Image features exercise

Complete and hand in this completed worksheet (including its outputs and any supporting code outside of the worksheet) with your assignment submission. For more details see the assignments page on the course website.

We have seen that we can achieve reasonable performance on an image classification task by training a linear classifier on the pixels of the input image. In this exercise we will show that we can improve our classification performance by training linear classifiers not on raw pixels but on features that are computed from the raw pixels.

All of your work for this exercise will be done in this notebook.



In [1]:

    
import random
import numpy as np
from cs231n.data_utils import load_CIFAR10
import matplotlib.pyplot as plt
%matplotlib inline
plt.rcParams['figure.figsize'] = (10.0, 8.0) # set default size of plots
plt.rcParams['image.interpolation'] = 'nearest'
plt.rcParams['image.cmap'] = 'gray'

# for auto-reloading extenrnal modules
# see http://stackoverflow.com/questions/1907993/autoreload-of-modules-in-ipython
%load_ext autoreload
%autoreload 2

Load data

Similar to previous exercises, we will load CIFAR-10 data from disk.



In [2]:

    
from cs231n.features import color_histogram_hsv, hog_feature

def get_CIFAR10_data(num_training=49000, num_validation=1000, num_test=1000):
  # Load the raw CIFAR-10 data
  cifar10_dir = 'cs231n/datasets/cifar-10-batches-py'
  X_train, y_train, X_test, y_test = load_CIFAR10(cifar10_dir)
  
  # Subsample the data
  mask = range(num_training, num_training + num_validation)
  X_val = X_train[mask]
  y_val = y_train[mask]
  mask = range(num_training)
  X_train = X_train[mask]
  y_train = y_train[mask]
  mask = range(num_test)
  X_test = X_test[mask]
  y_test = y_test[mask]

  return X_train, y_train, X_val, y_val, X_test, y_test

X_train, y_train, X_val, y_val, X_test, y_test = get_CIFAR10_data()

Extract Features

For each image we will compute a Histogram of Oriented Gradients (HOG) as well as a color histogram using the hue channel in HSV color space. We form our final feature vector for each image by concatenating the HOG and color histogram feature vectors.

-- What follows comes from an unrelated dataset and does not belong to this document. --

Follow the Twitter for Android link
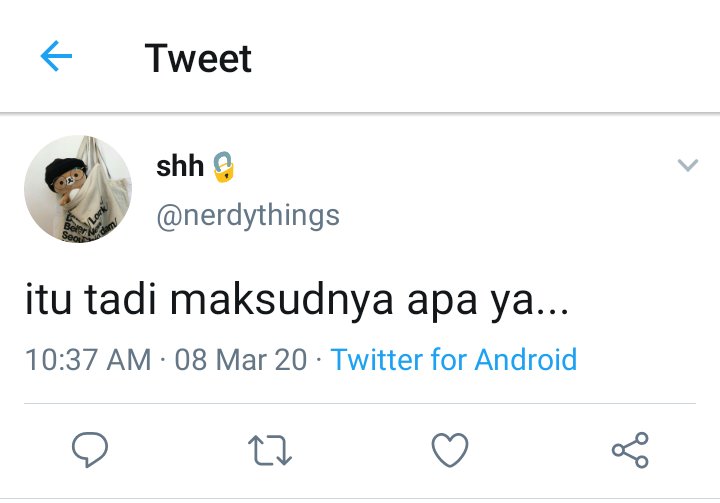The height and width of the screenshot is (503, 720). click(x=454, y=359)
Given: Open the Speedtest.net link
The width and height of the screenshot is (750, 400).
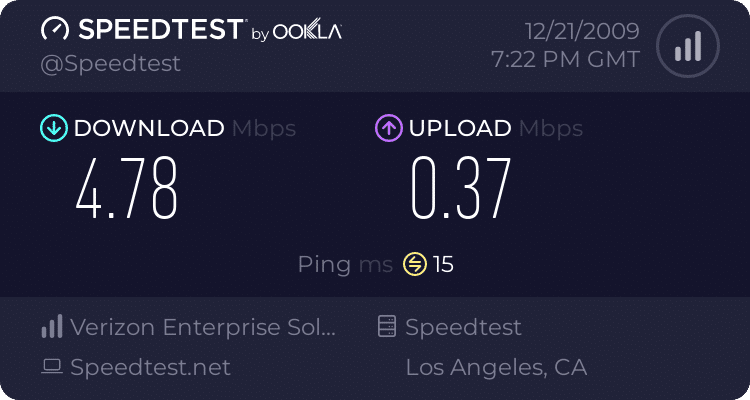Looking at the screenshot, I should [x=150, y=367].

Roughly speaking, HOG should capture the texture of the image while ignoring color information, and the color histogram represents the color of the input image while ignoring texture. As a result, we expect that using both together ought to work better than using either alone. Verifying this assumption would be a good thing to try for the bonus section.

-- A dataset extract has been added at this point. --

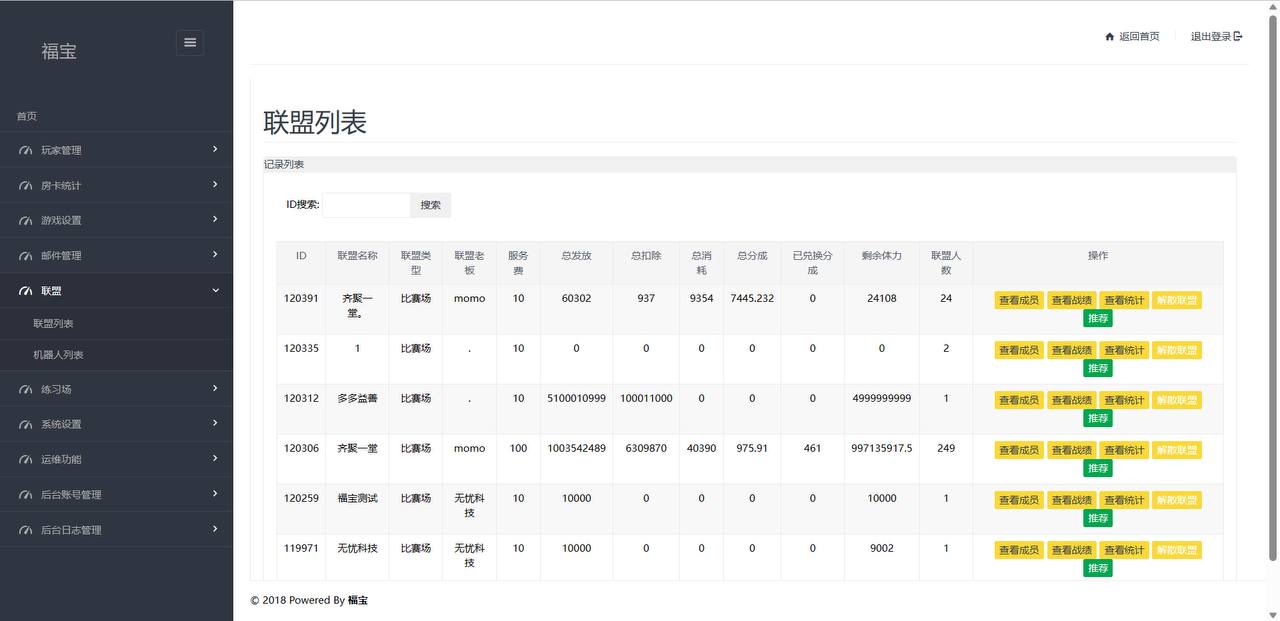Click the logout icon beside 退出登录
The height and width of the screenshot is (621, 1280).
1238,37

The hog_feature and color_histogram_hsv functions both operate on a single image and return a feature vector for that image. The extract_features function takes a set of images and a list of feature functions and evaluates each feature function on each image, storing the results in a matrix where each column is the concatenation of all feature vectors for a single image.



In [3]:

    
from cs231n.features import *

num_color_bins = 10 # Number of bins in the color histogram
feature_fns = [hog_feature, lambda img: color_histogram_hsv(img, nbin=num_color_bins)]
X_train_feats = extract_features(X_train, feature_fns, verbose=True)
X_val_feats = extract_features(X_val, feature_fns)
X_test_feats = extract_features(X_test, feature_fns)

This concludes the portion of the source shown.